7. Focus on opportunities for growth

While you want to give constructive feedback that should include praise as well as critique you should not focus exclusively on the negative aspects. Keep in mind that when things are going well, feedback can increase the efficiency of behaviors and processes. Moreover, it can create a solid foundation that might be essential in more rough periods. Positive feedback will demonstrate your receivers which behaviors they should continue to do and maybe even reinforce in other areas. Therefore, try to find the right balance between the positive aspects you are seeing and the behaviors that need to be adjusted. When you are heading over to the critique points you have, make actionable suggestions on how the receiver can actually improve or change to reach certain desired outcomes.

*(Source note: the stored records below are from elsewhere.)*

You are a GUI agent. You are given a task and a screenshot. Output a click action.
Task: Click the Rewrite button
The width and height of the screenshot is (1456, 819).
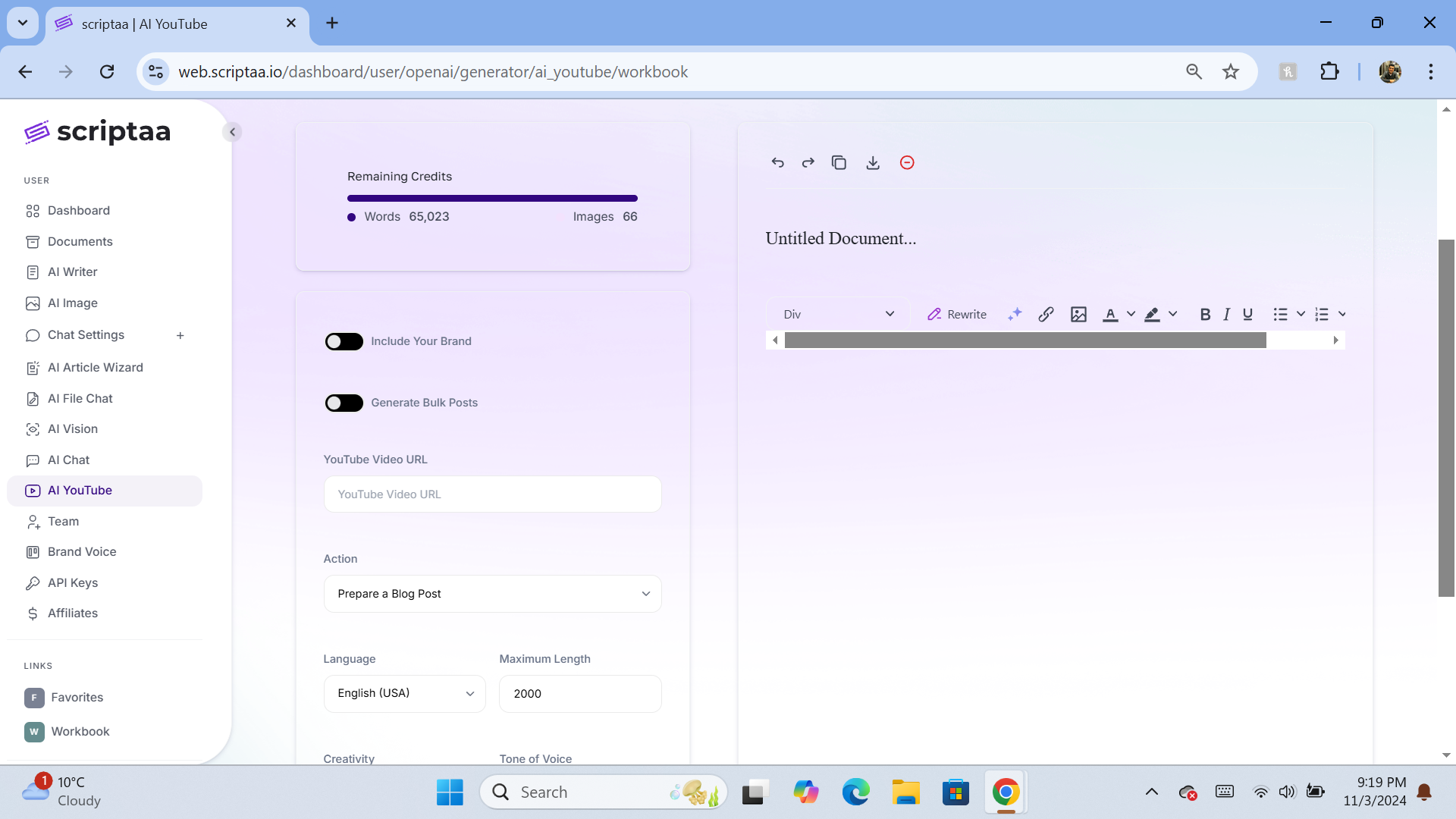(957, 314)
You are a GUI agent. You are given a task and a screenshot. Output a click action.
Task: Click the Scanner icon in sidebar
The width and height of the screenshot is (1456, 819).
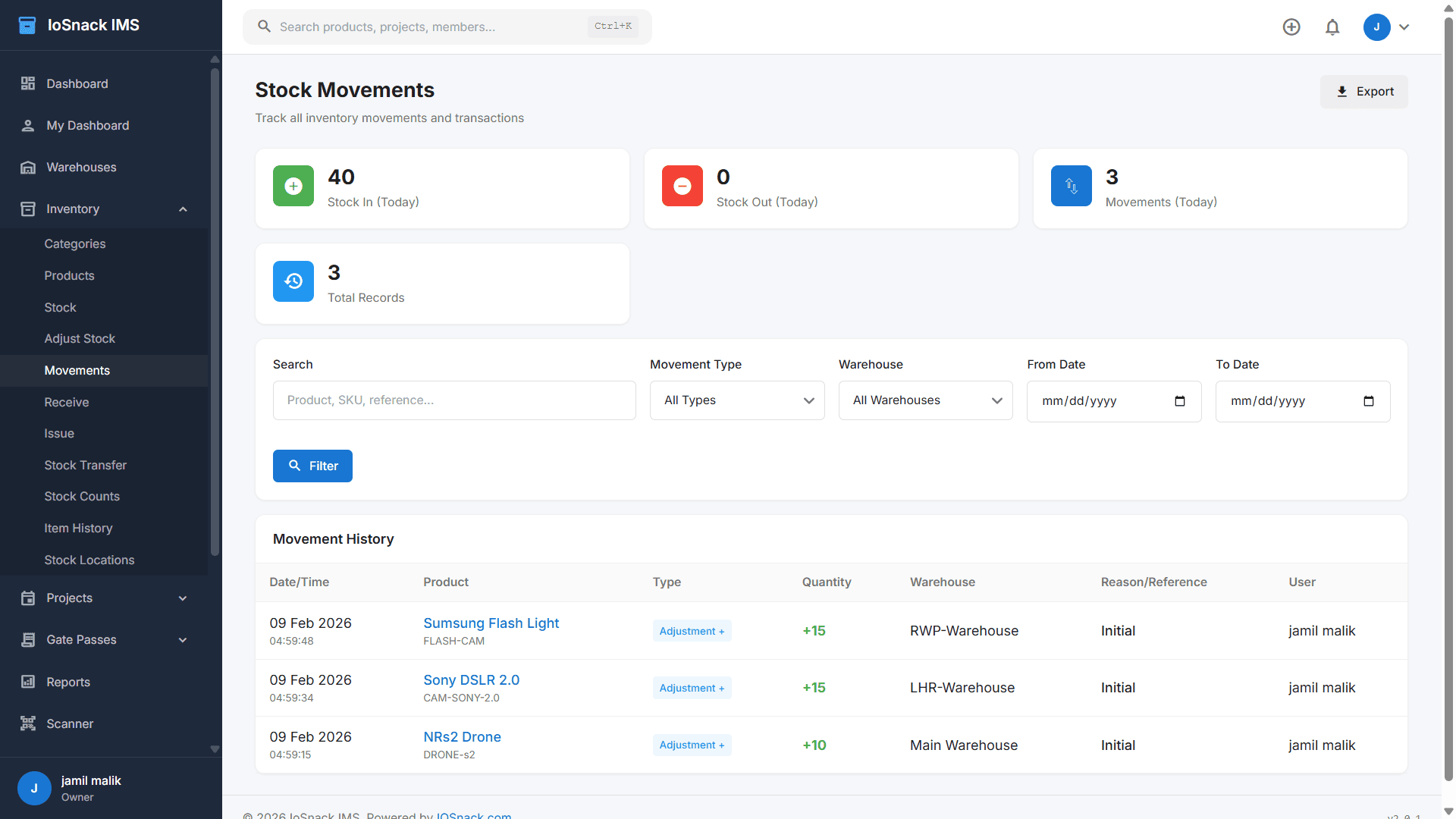pos(28,723)
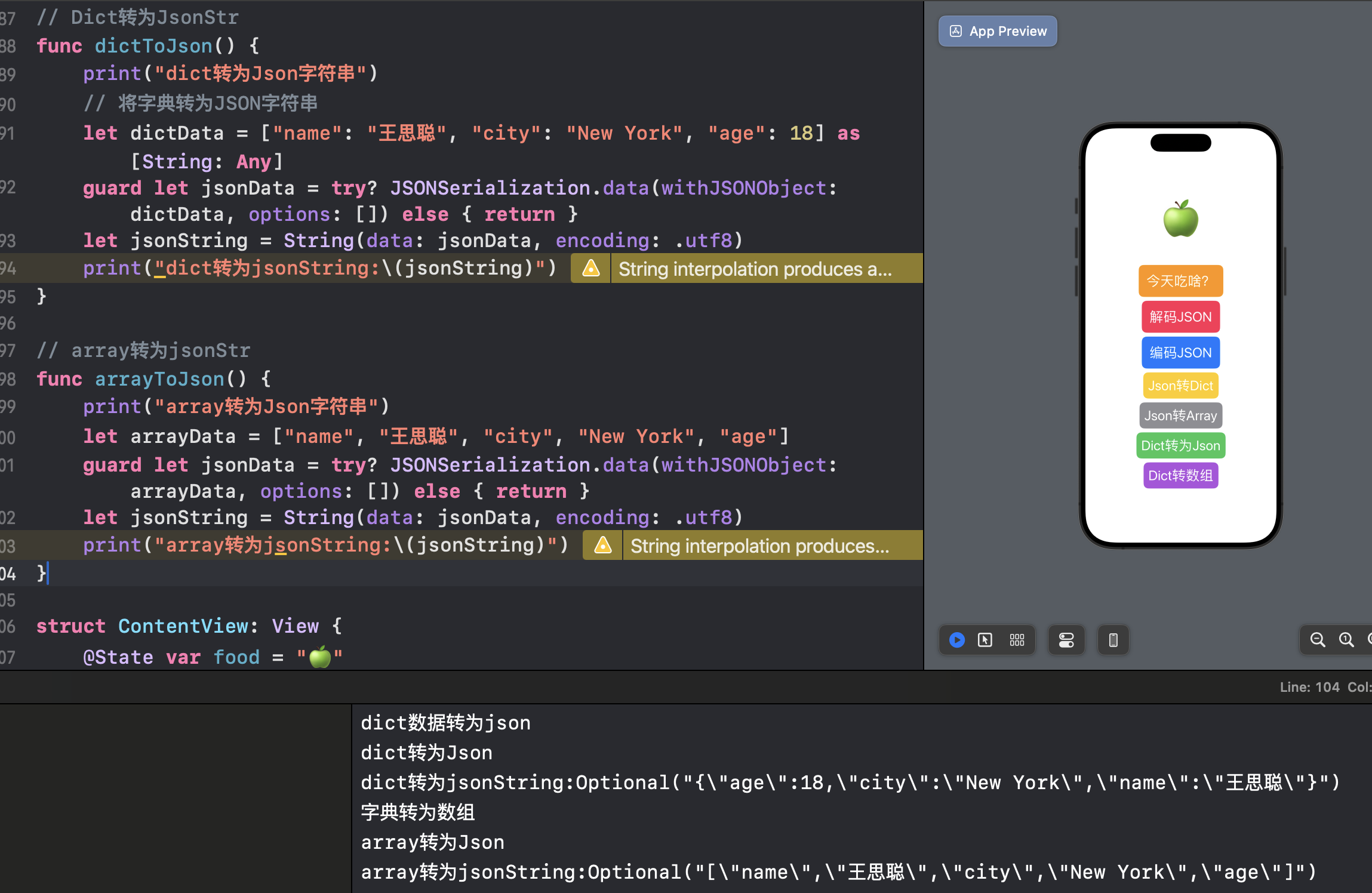Screen dimensions: 1372x893
Task: Expand the line 94 String interpolation warning message
Action: (x=755, y=269)
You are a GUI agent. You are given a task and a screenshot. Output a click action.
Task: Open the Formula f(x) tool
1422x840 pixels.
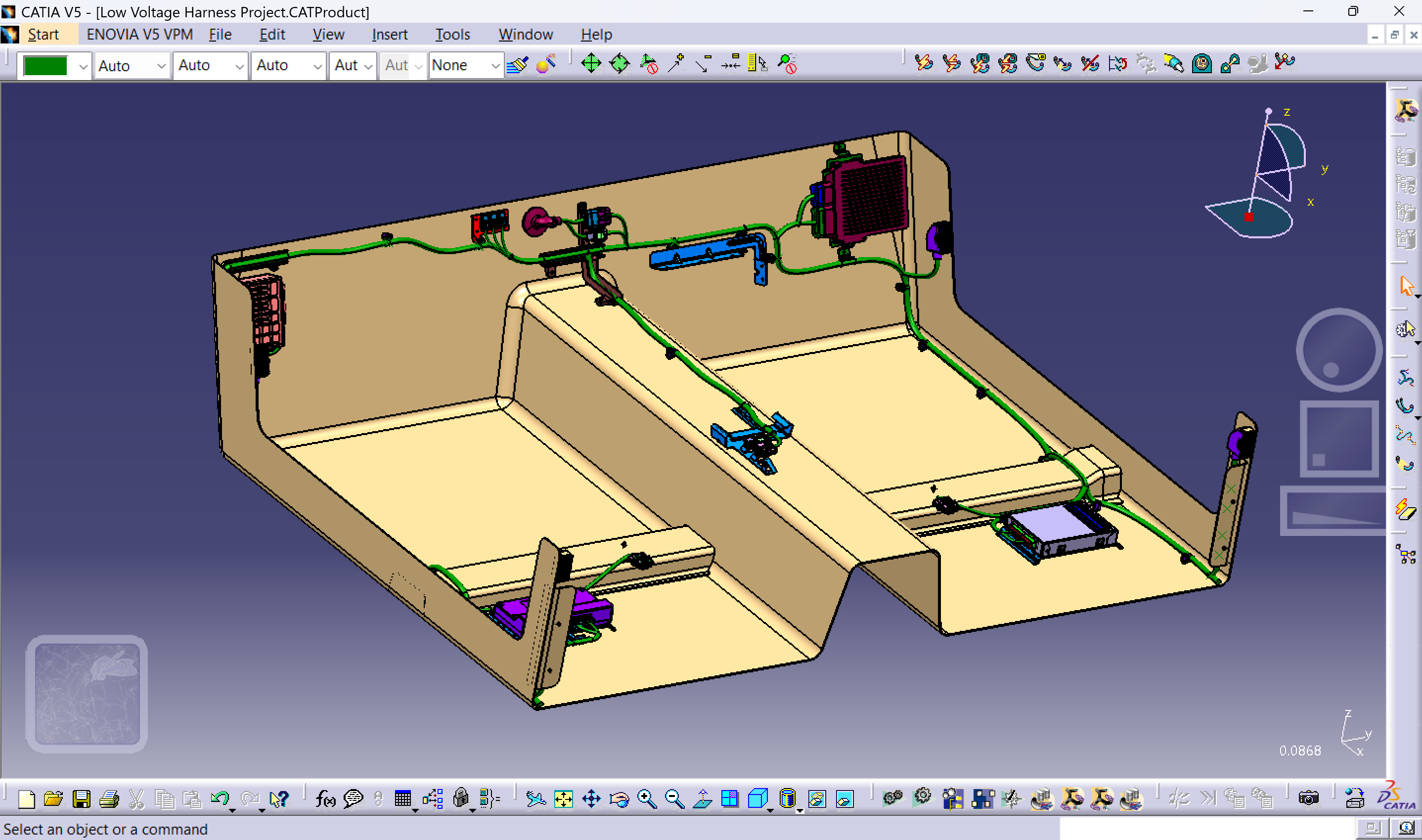pyautogui.click(x=325, y=798)
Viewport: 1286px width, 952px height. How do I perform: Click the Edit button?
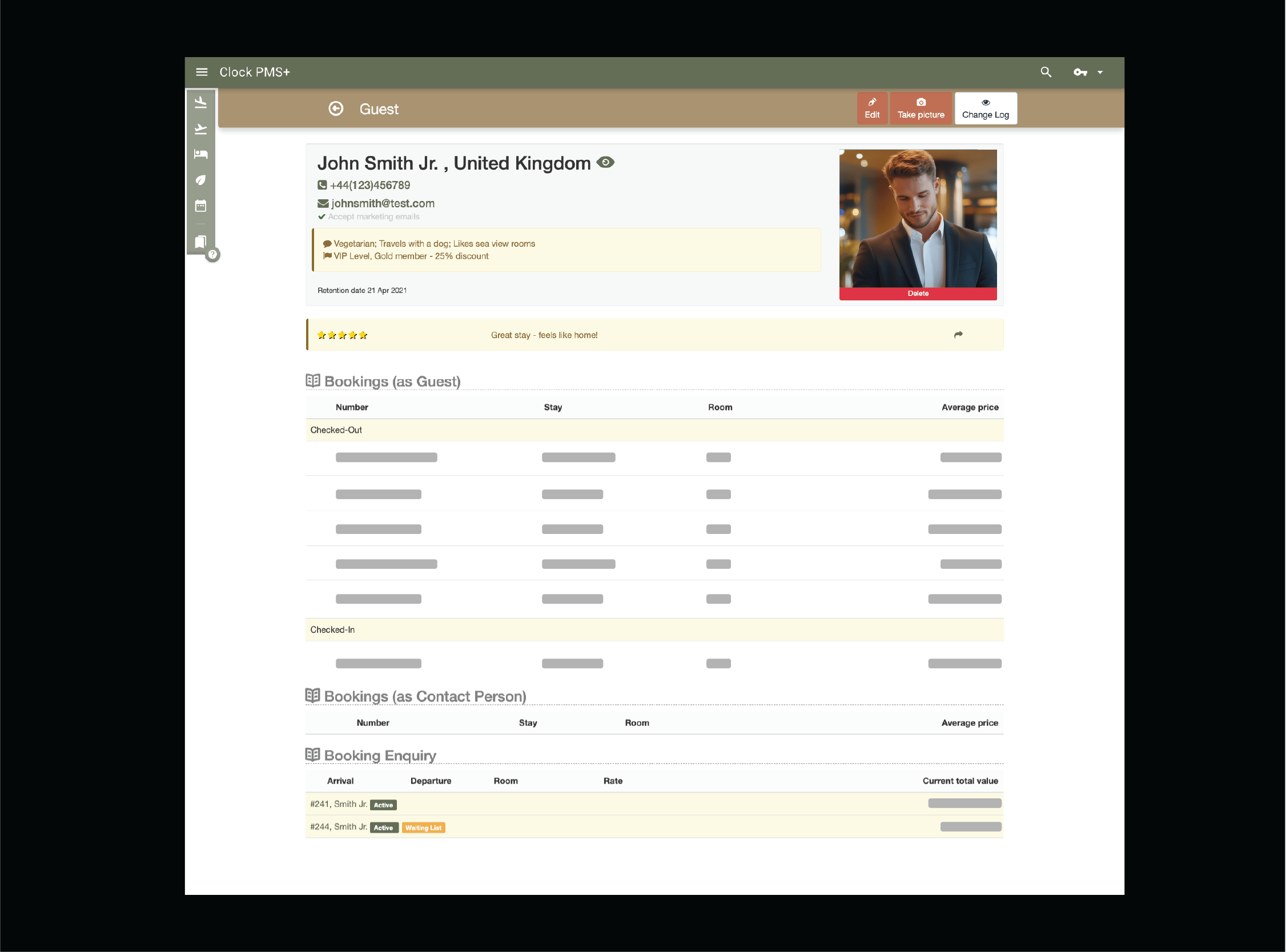872,109
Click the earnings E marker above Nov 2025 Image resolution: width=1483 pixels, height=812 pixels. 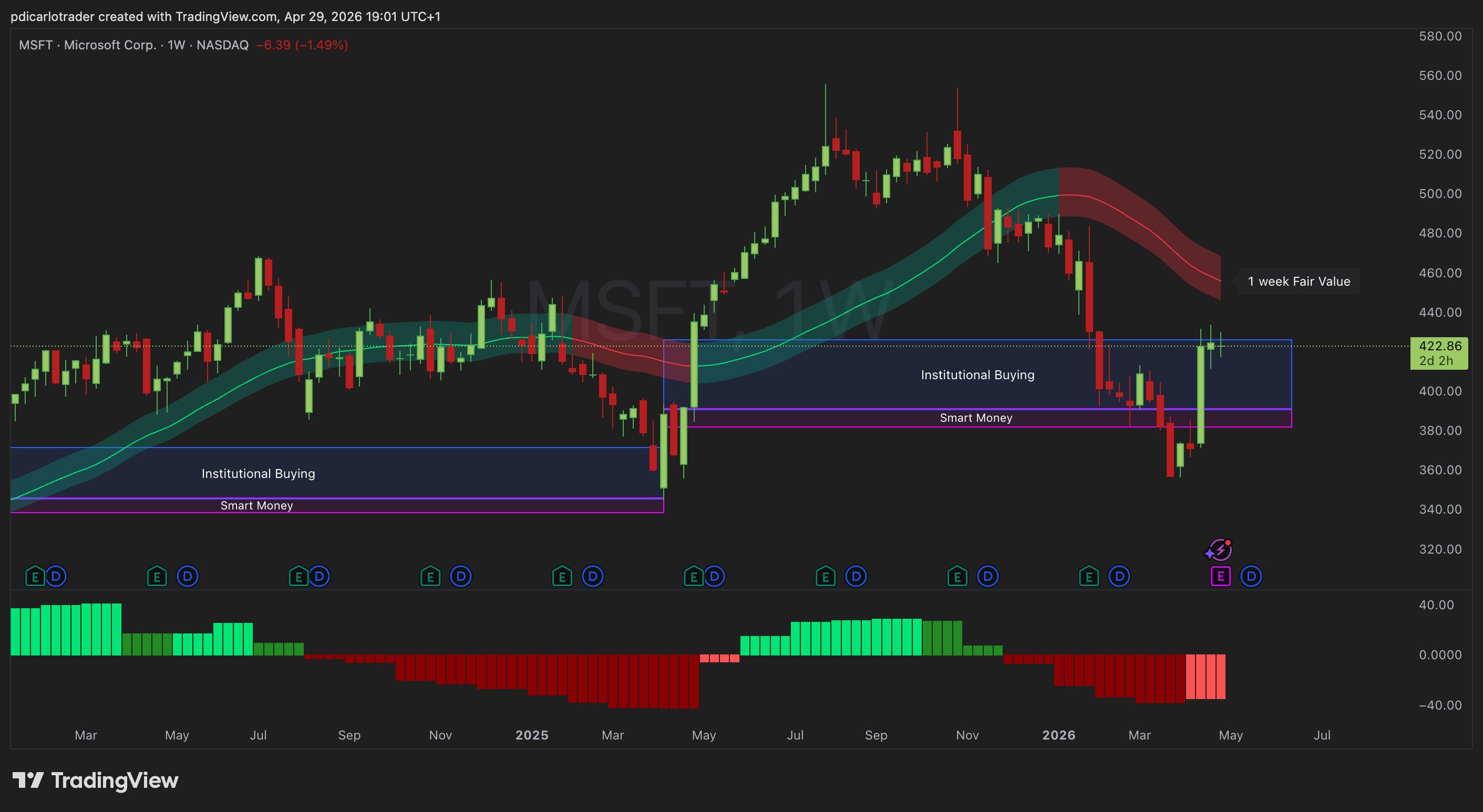(957, 576)
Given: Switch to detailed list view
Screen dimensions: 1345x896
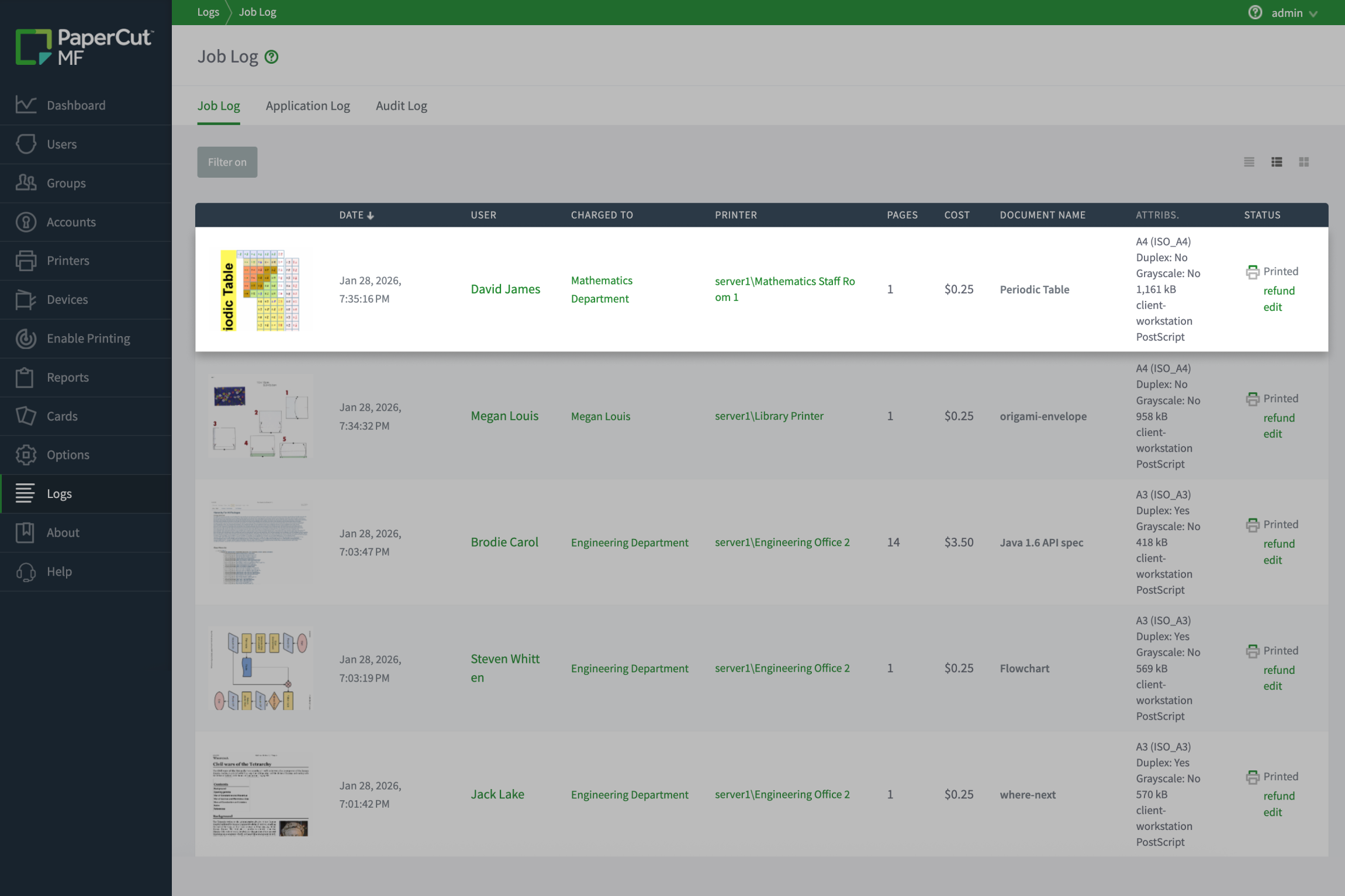Looking at the screenshot, I should 1277,162.
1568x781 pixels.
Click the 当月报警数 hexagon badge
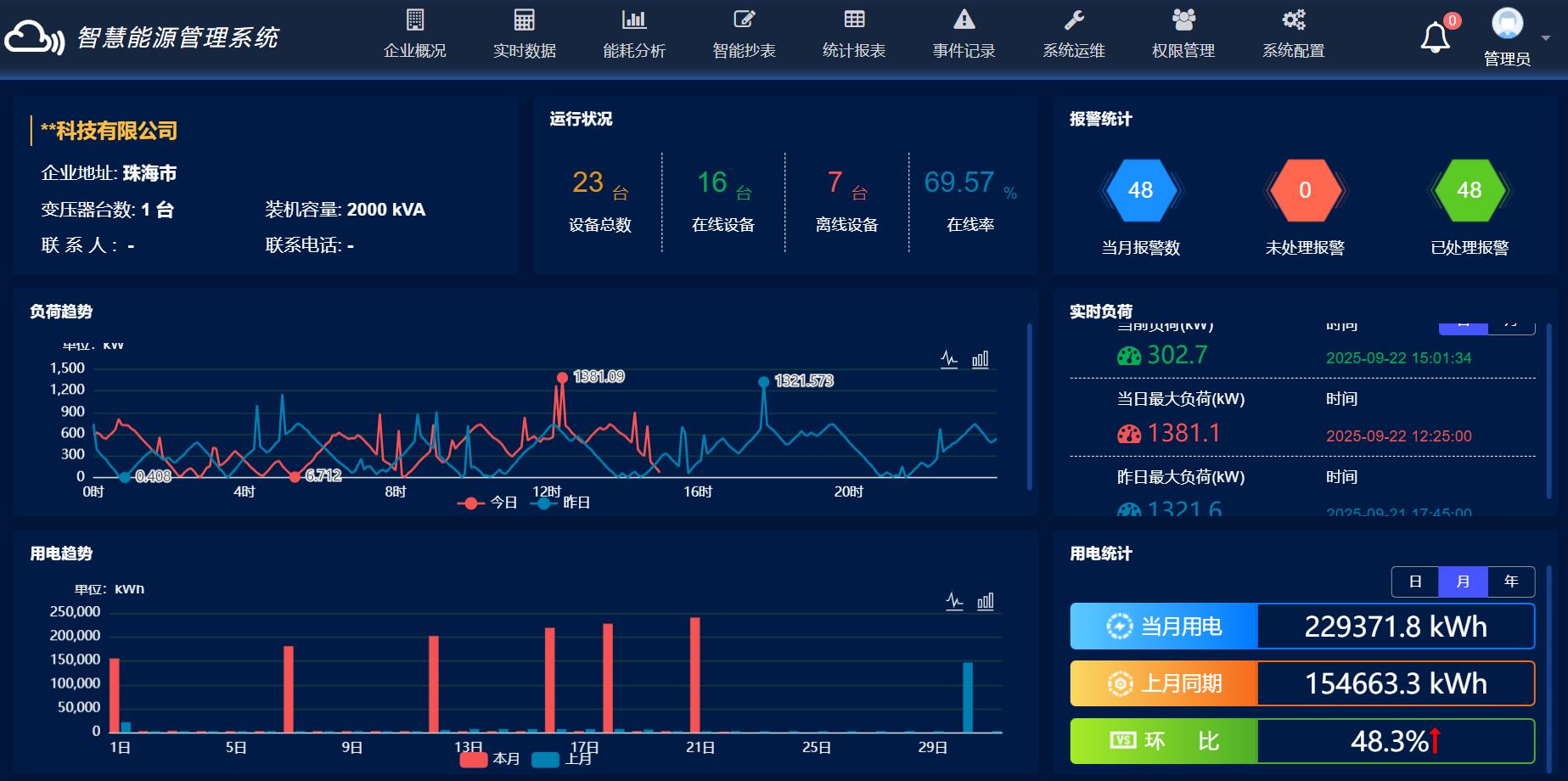1141,190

Examples (Kicking it off, Praise, Critique, Clarification, Wrapping it up)

We all know it. Sometimes you actually know what you want to say but you just cannot find the right words. That is why we listed some useful example phrases for different phases of your feedback process.

Kicking it off

“I’d like to give you some feedback, is now a good time?”

“I want to see you achieve the goal we talked about recently. Do you have time to talk with me?’’

“Can we talk about [x]? What do you think worked, and what didn’t?”

“How are you feeling about [x]? Is there anything you need my advice on?”


“I think you did a great job when you did [x]. It showed that you had [y].”

“I can see you’re having a positive impact on [x].”

“I really appreciate your [x] and the work you’re contributing to [x].”

“I very much liked [x]. Continue doing that!”


“I’ve noticed that you have been [x]/ did [y] several times this month. This can be really disruptive to me. Is there something going on that makes it hard for you to [x]?”

“I saw that you missed that deadline. Is something up? How can we fix this?”

“ I wasn’t so sure about what you did with regard to [x]. I’d think about approaching it with [y].”

“I thought you could improve with regard to [x]. I think firstly, you could do [y]…”


“What are your thoughts on how I could improve [x]?”

“Would it be better to do [x] instead of [y] in your opinion?”

“Can we discuss [x] in more detail? I want to make sure we’re on the same page.”

“How should it [x] look like? I want to make sure I understand your expectations for [y].”

“It seems like you want me to do [x], but I previously thought this was about [y]. Is that correct?”

Wrapping it up

‘’Would you be willing to do [x]?’’

“Thank you for talking about this with me and being open-minded and willing to improve.’’

“I’m always happy to hear what is and isn’t working for you. Let me know if you have any more issues with what we talked about.”

“Thank you for taking the time to listen to me and for acknowledging my thoughts and opinion. I am looking forward to see how you are doing even better.”


After so much information, we created a short checklist for you. This should help you prevent losing track and give you a quick overview about the most important points.

  1. Intention: Think of why you want to give feedback.
  2. Setting: Are you having your feedback session in a safe environment?
  3. Focus: Are you conveying your key points and main concerns?
  4. Honesty: Are your words reflecting what you are actually thinking?
  5. Examples: Are you specific enough so that the receiver kann truly understand you?
  6. Conversation: Are you allowing the receiver to add comments and ask for clarification?
  7. Growth: Are you giving feedback in a way that helps the receiver to grow and develop?